Whereas territory used to be an essential characteristic of a state, today we wonder what membership and presence means when someone can remain always connected, not to mention their ability to roam within overlapping groups. Boundaries may form around nomads who carry their farms with them (i.e. playing FarmVille) and of course pastoralism changes when it moves freely without losing control (i.e. remote management of a Data Center).

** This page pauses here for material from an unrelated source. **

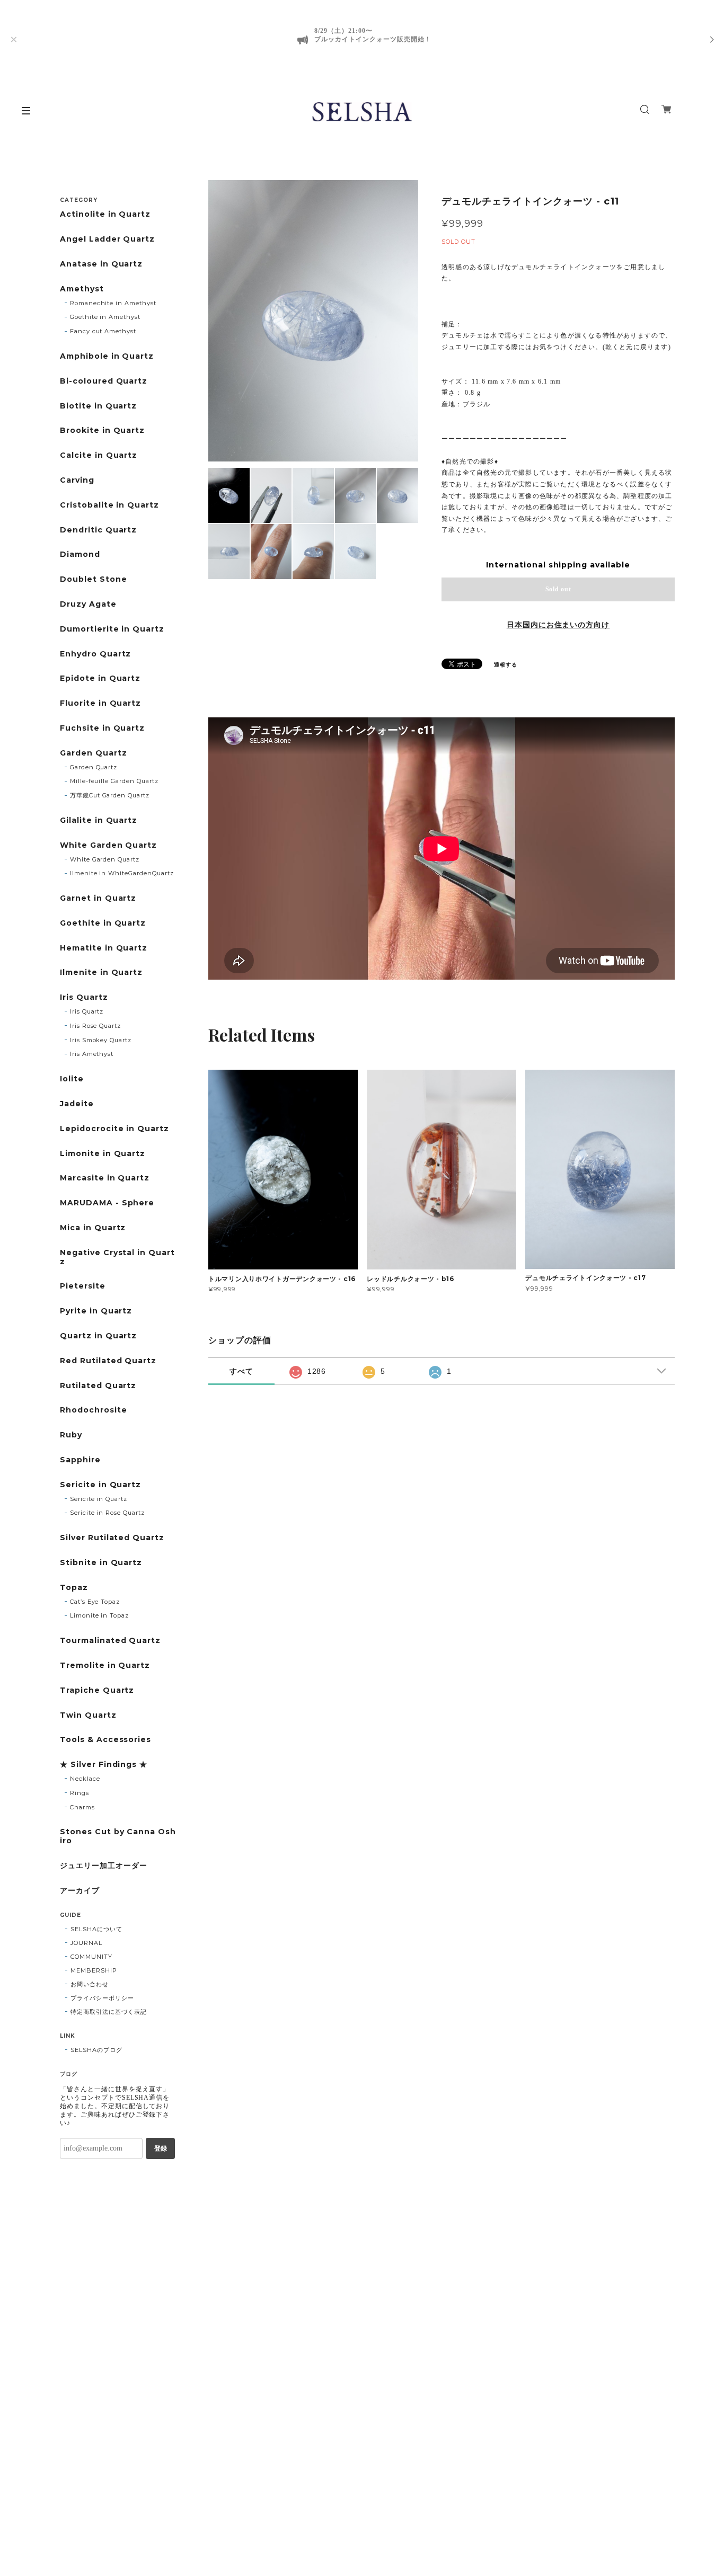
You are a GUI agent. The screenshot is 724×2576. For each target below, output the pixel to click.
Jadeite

Technology is fundamentally altering the things we used to rely upon to manage power. On the one hand this is of course a good thing. Survivability is an aim of security, reducing the impact of disaster by making our data more easily spread around and preserved. On the other hand this great benefit also poses a challenge to security. Confidentiality is another aim of security, controlling the spread of data and limiting preservation to reduce exposure. If I can move 31TB/hr (recent estimate) to protect data from being destroyed it also becomes harder to stop giant ex-filtration of data.
From an information security professional’s view the two sides tend to be played out in different types of power and groups. We rarely, if ever, see a backup expert in the same room as a web application security expert. Yet really it’s a sort of complicated balance that rests on top of trust and relationships, the sort of thing political scientists love to study.
With that in mind, notice how Listverse plays to popular fears with a top ten “Ominous State-Sponsored Hacker Group” article. See if you now, thinking about a balance of power between groups, can find flaws in their representation of security threats.
It is a great study. Here are a few questions that may help:
- Why would someone use “ominous” to qualify “state-sponsored” unless there also exist non-ominous state-sponsored hacker groups?
- Are there ominous hacker groups that lack state support? If so, could they out-compete state-sponsored ones? Why or why not? Could there be multiple-affiliations, such that hackers could be sponsored across states or switch states without detection?
- What is the political relationship, the power balance, between those with a target surface that gives them power (potentially running insecure systems) and those who can more efficiently generate power to point out flaws?
- How do our own political views affect our definitions and what we study?
I would love to keep going yet I fear this would strain too far the TL;DR intent of the post. Hopefully I have helped introduce someone, anyone (hi mom!), to the increasing need for combined practice in political science and information security. This is a massive topic and perhaps if there is interest I will build a more formal presentation with greater detail and examples.
Updated 19 January: added “The Psychology of Intelligence Analysis” citation and excerpt.